Com o advento da Lei nº 14.382/2022, que alterou a Lei de Registros Públicos (Lei nº 6.015/73) no que se refere ao nome, foram largamente ampliadas as possibilidades de alteração de prenome e de sobrenome, com procedimentos que podem tramitar exclusivamente no cartório de registro civil, sem necessidade de processo judicial, reconhecendo a autonomia privada como instrumento de autorrealização do indivíduo.
Nesse cenário, a decisão do STJ reveste-se de importância singular. Ao homologar a sentença estrangeira, a Corte reafirmou dois pontos essenciais do Direito Internacional Privado brasileiro:
- Competência do STJ para homologação de sentenças estrangeiras (art. 105, I, “i”, CF/88), exercida desde que atendidos os requisitos essenciais no que se refere à autenticidade do documento e respeito à ordem pública;
- Noção restrita de ordem pública, que não se confunde com mera divergência legislativa. A homologação só seria recusada se a decisão estrangeira afrontasse princípios fundamentais do ordenamento jurídico, como a dignidade da pessoa humana, a igualdade ou a segurança jurídica.

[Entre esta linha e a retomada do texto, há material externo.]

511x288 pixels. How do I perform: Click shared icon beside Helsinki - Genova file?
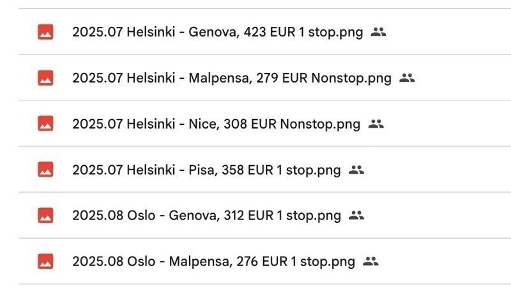coord(379,31)
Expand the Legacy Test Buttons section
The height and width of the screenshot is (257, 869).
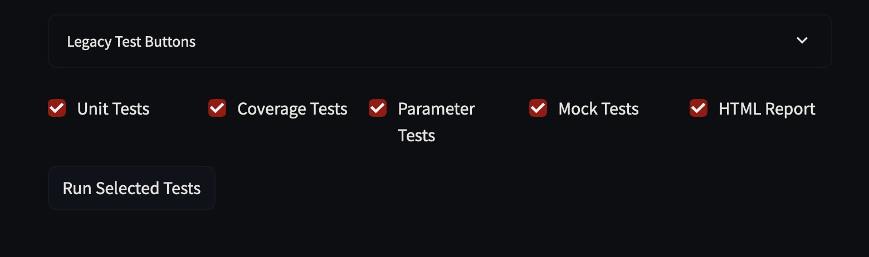[x=440, y=41]
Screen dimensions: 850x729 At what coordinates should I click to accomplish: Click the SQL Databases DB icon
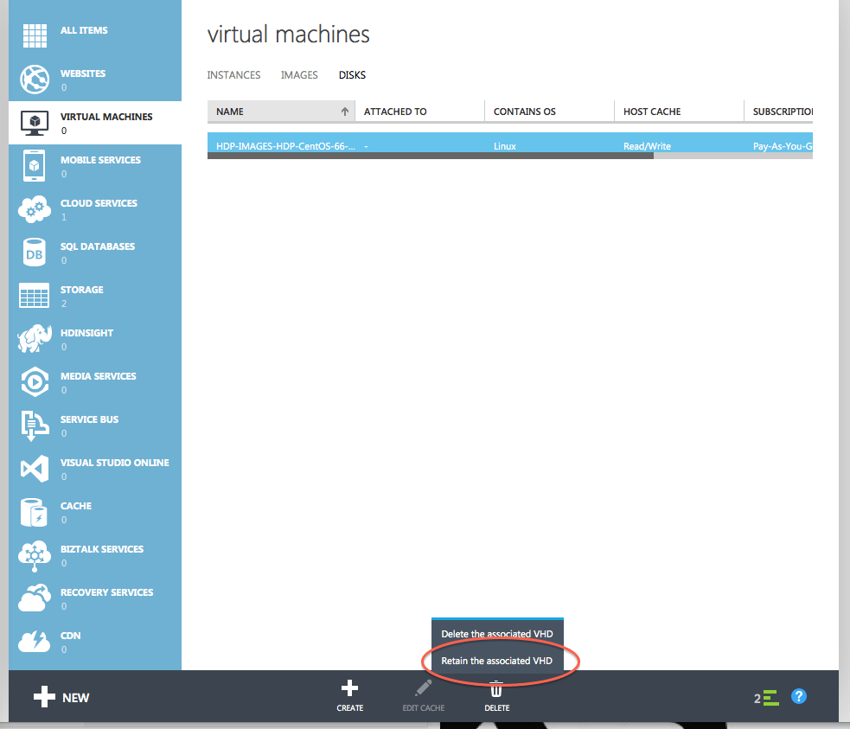coord(35,253)
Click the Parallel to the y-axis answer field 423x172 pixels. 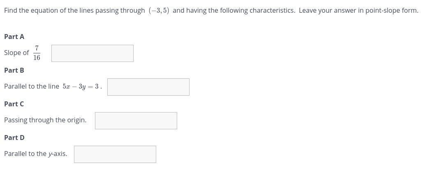(115, 154)
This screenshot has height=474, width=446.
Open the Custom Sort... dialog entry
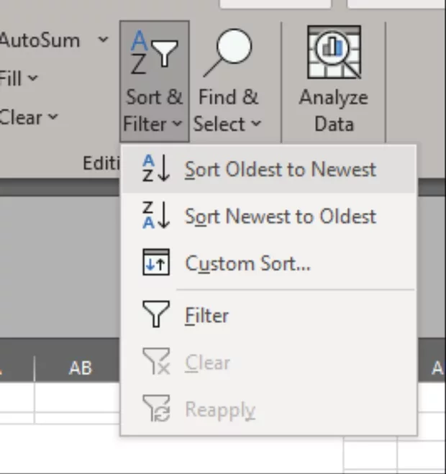pyautogui.click(x=247, y=264)
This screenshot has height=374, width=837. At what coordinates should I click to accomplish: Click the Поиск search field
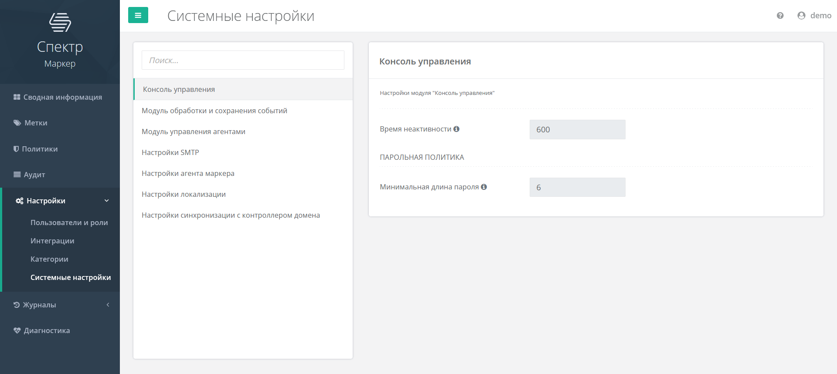click(243, 60)
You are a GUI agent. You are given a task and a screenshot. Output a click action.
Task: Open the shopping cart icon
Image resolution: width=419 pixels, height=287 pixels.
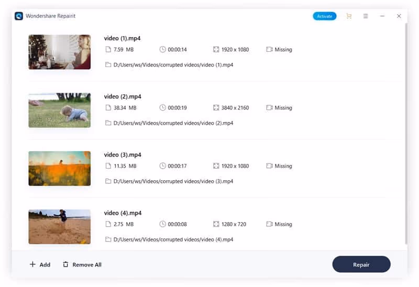pyautogui.click(x=349, y=16)
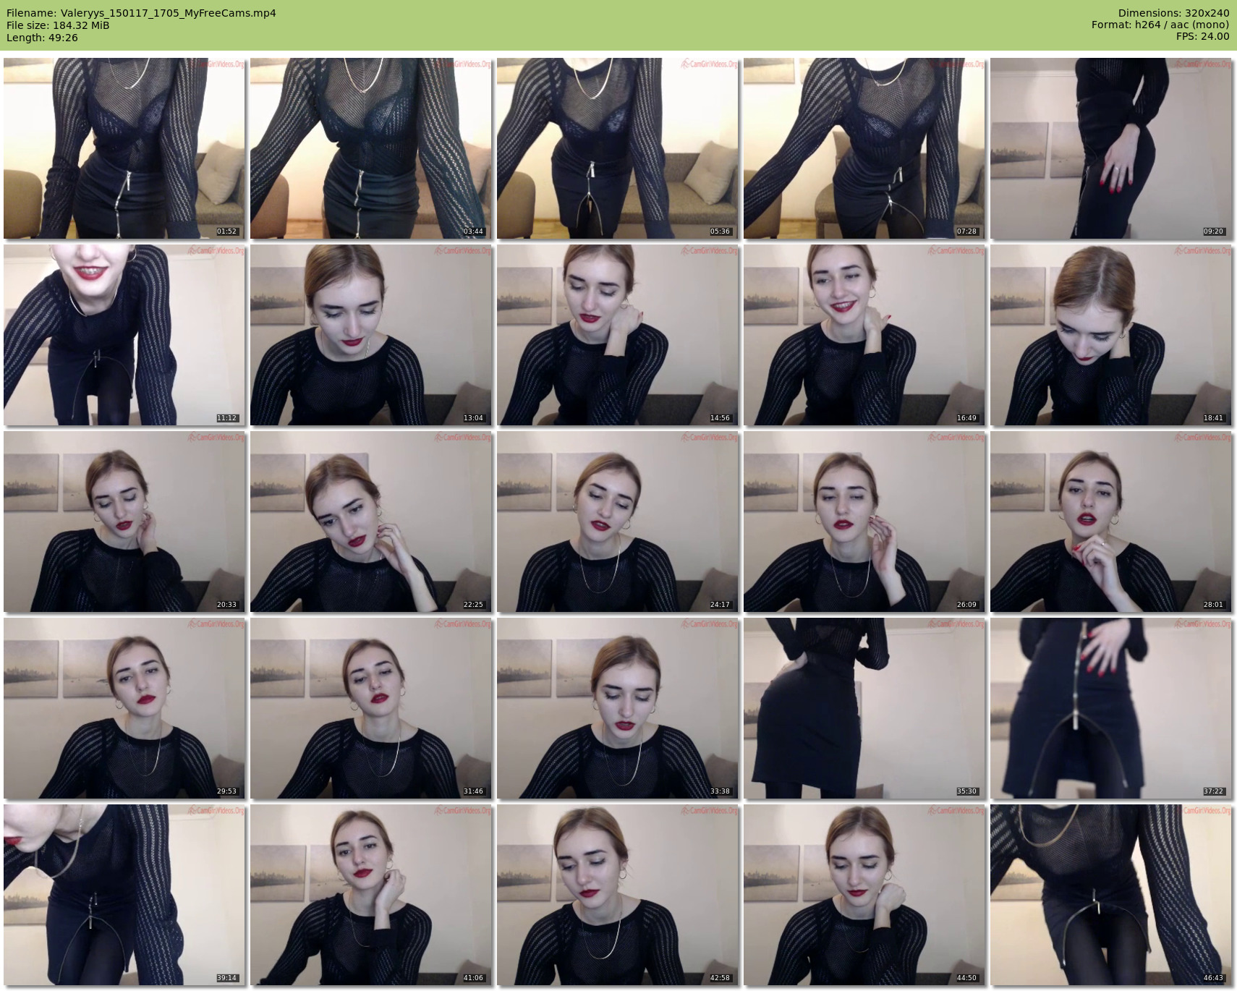Click the thumbnail timestamped 35:30
Viewport: 1237px width, 991px height.
click(x=864, y=708)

No caso, o STJ entendeu que a retirada dos sobrenomes não violou a ordem pública, mas sim representou um exercício legítimo da autonomia individual, em harmonia com o movimento legislativo nacional de maior abertura às escolhas identitárias. Houvesse, por exemplo, risco de fraude, prejuízo a terceiros ou apagamento artificial de vínculos familiares para escapar de obrigações jurídicas, a homologação poderia ter sido recusada.
A decisão é um precedente relevante no que se refere à projeção de seus efeitos concretos sobre o registro civil brasileiro. Uma vez homologada, a sentença estrangeira é título hábil para averbação no assento de nascimento do interessado, produzindo plenos efeitos no Brasil. Isso reforça o papel do registro civil como guardião da segurança documental, mas também como espaço de realização dos direitos da personalidade, em diálogo com práticas internacionais.

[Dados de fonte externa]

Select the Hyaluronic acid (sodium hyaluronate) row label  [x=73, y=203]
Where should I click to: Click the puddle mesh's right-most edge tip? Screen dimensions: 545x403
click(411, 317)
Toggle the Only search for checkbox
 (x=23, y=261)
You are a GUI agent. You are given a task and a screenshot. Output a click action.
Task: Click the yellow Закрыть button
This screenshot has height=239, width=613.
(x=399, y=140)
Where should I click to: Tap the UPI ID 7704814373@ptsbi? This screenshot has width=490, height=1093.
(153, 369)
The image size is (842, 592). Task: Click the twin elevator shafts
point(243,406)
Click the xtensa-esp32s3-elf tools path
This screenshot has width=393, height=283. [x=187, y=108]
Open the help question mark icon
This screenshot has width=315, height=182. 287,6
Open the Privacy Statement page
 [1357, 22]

Essa discussão, contudo, não se resume à decisão do STJ. Ela revela uma evolução histórica no modo como o direito brasileiro compreende o nome. Tradicionalmente, o nome era considerado imutável, um atributo fixo, que acompanharia o indivíduo por toda a vida. Assim estava disposto na redação original do art. 58 da Lei de Registros Públicos, alterado em 1998 pela Lei 9.708/1998 que passou a qualificar o prenome como definitivo, e não mais imutável. A alteração do termo não foi meramente semântica: abriu espaço para hipóteses restritas, de mutabilidade motivada, situações em que razões jurídicas, familiares ou sociais justificavam a mudança no nome.
Com o avanço tecnológico — interconexão de bancos de dados, unificação de cadastros, maior capacidade de armazenamento e segurança de informações — a função pública do nome como elemento primário de individualização do cidadão abriu maior espaço para sua função privada. Hoje, a identificação oficial pode ser viabilizada sobretudo pelo Cadastro de Pessoas Físicas (CPF), número nacional único e permanente, que garante segurança jurídica mesmo diante de alterações radicais do nome.

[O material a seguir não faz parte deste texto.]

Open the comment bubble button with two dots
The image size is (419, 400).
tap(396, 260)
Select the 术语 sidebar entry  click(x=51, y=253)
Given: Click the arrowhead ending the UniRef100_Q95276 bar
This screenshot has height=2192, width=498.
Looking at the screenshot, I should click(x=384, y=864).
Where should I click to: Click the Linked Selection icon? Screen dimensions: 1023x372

Nesse novo cenário, o advento da Lei nº 14.382/2022, que alterou a Lei de Registros Públicos nos conduz à fase da mutabilidade imotivada do nome, fundada exclusivamente na autonomia da pessoa em escolher a forma como deseja ser identificada. No caso homologado pelo STJ, esse foi o núcleo decisivo: a prevalência do nome enquanto atributo da personalidade, expressão do direito à liberdade, da autonomia existencial e do projeto de vida de cada cidadão.
Assim, a decisão projeta para o direito registral brasileiro uma mudança de paradigma: se antes o nome era compreendido prevalentemente como instrumento de identificação pública, hoje é valorizado sobretudo como espaço de autodeterminação privada. Essa compatibilização só é possível porque a tecnologia assumiu a tarefa de garantir segurança, estabilidade e rastreabilidade nos cadastros estatais, liberando o nome para cumprir sua função mais nobre — ser reflexo da identidade e da liberdade pessoal de cada indivíduo.